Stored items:
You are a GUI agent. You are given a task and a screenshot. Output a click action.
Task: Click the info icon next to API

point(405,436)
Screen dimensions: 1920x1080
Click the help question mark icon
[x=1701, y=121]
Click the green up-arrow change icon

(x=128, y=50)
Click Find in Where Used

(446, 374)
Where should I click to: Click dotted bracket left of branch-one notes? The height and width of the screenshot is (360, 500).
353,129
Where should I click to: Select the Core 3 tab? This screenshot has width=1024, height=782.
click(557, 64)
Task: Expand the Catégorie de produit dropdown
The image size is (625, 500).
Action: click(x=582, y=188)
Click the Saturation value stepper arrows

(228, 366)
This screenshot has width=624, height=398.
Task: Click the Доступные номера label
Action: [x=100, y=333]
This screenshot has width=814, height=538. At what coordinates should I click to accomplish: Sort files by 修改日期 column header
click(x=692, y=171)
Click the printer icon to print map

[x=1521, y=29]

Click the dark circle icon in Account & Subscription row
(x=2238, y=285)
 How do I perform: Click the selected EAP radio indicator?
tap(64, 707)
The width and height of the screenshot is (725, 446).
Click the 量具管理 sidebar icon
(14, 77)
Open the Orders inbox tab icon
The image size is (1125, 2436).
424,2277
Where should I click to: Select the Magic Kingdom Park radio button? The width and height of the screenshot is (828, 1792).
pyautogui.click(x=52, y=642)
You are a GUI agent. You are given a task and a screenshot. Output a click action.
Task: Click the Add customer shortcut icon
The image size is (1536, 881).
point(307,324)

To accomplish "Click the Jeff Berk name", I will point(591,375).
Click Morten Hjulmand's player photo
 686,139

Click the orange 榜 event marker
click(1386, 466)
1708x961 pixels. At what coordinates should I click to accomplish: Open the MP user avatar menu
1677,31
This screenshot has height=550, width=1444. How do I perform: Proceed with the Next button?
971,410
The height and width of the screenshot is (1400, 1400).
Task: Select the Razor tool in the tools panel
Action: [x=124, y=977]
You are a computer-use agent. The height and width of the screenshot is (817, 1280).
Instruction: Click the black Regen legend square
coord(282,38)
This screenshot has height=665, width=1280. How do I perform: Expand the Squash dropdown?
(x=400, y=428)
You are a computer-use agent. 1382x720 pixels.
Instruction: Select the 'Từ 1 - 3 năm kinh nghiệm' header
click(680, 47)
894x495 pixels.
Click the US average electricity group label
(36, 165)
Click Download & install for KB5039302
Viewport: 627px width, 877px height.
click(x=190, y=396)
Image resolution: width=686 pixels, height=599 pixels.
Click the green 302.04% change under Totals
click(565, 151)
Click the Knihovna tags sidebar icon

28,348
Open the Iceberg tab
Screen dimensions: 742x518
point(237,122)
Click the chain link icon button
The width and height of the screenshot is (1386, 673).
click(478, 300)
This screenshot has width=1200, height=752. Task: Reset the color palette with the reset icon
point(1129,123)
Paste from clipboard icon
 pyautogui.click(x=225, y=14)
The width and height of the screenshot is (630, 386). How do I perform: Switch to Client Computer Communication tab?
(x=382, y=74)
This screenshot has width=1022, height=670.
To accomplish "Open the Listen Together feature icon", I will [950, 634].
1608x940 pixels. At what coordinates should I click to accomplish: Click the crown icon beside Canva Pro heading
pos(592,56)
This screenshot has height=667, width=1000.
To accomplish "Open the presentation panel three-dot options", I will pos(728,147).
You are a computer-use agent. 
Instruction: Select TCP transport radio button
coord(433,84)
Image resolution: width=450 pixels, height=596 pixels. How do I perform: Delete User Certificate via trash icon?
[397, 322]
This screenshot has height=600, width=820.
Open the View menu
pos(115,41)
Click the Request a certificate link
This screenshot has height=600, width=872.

Task goal: Only lines that include "agent" belong in the answer; return them from the entries above.

Answer box:
You are a GUI agent. You are given a task and a screenshot. Output a click action.
You are a GUI agent. You are given a task and a screenshot. Output a click action.
You are a computer-use agent. The height and width of the screenshot is (817, 1280).
You are a computer-use agent. 1382x720 pixels.
You are a computer-use agent. 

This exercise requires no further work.